Козел и Васька Чувиль – два лесных героя: нет конца слухам о них, неуловимых. Дрожат богатеи от слова «Чувиль», но пуще страшат их Козловы горы близ города. Дважды посылал воевода Мосальский отряды стрельцов по берегу Волги и дважды, приняв бой, исчезали в лесах Васька и Козел вместе с ватагами. Был пущен слух, что убит в недавней стычке Козел, что Чувиль сшел к Кинешме, а они, смотри-ка, соединились вместе в Заволжье. Новых беглых набрали, новыми смельчаками с посада и деревень пополнили дерзкие свои ватаги.

– Ну – дождемся! Покатится, должно, башка с Митьки Мосальского!

– Вот мы и заточим топорики, шурин. А что иное робить нам, скажешь? Кормить мироедов? Да тьфу, провались они. Им, паукам, ежедень по живому человеку давай.
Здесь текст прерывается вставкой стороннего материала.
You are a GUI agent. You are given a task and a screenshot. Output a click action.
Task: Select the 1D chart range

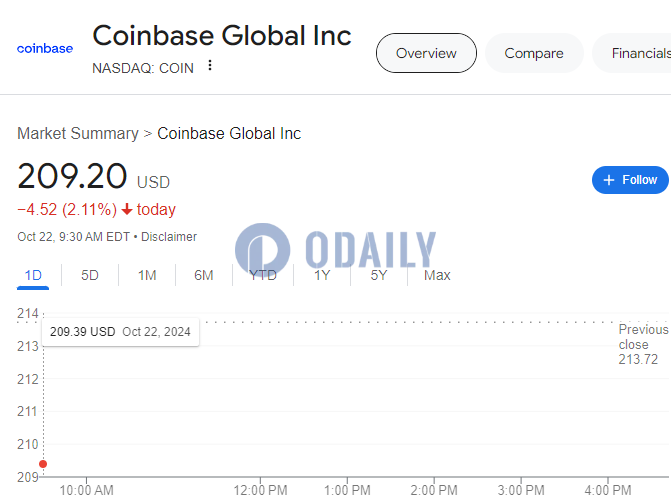click(x=33, y=275)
Совсем рядом, у Николы-на-Овражках ударил к заутрене большой колокол; вслед ему отозвался звонарь с Успенья, Верхняя и Нижняя Дебря, слободы и – сразу же – посадские церквенки Заволжской стороны. Из-за крыш подваливали к городу розовые облака. Утренний свет, солнце над рыхлыми облаками, свежесть раннего часа – все это по-праздничному вплеталось в мирный разноголосый благовест. Не к богу – к освобождению от гнета звали Федоса и его родича колокола. Пестрый этот перезвон будил надежду, что ждут еще людей большие свершения, что пробьет час, когда и эти колокола будут звучать грозным набатом. К единению сил будут призывать они, к решительным, смелым действиям…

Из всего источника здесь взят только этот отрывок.